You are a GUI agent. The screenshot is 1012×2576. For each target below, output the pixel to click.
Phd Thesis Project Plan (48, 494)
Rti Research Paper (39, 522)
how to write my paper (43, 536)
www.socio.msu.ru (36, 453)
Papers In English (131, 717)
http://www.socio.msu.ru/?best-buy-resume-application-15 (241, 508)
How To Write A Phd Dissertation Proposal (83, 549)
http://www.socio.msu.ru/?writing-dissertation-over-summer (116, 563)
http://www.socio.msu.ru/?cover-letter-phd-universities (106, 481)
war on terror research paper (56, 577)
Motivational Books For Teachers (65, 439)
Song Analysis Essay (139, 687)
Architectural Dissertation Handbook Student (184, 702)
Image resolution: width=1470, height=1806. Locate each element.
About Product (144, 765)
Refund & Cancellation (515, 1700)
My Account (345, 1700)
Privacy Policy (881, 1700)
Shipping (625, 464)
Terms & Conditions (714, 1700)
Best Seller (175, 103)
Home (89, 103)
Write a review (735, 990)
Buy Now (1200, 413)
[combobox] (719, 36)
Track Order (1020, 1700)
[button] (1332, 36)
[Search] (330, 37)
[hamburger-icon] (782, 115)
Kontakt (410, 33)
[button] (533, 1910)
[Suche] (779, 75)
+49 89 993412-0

--- --- ---

■ Directions for this task
Wherever the string "socio" occurs in the records, copy the line it is in.

■ Task answer
www.socio.msu.ru (36, 453)
http://www.socio.msu.ru/?best-buy-resume-application-15 (241, 508)
http://www.socio.msu.ru/?writing-dissertation-over-summer (116, 563)
http://www.socio.msu.ru/?cover-letter-phd-universities (106, 481)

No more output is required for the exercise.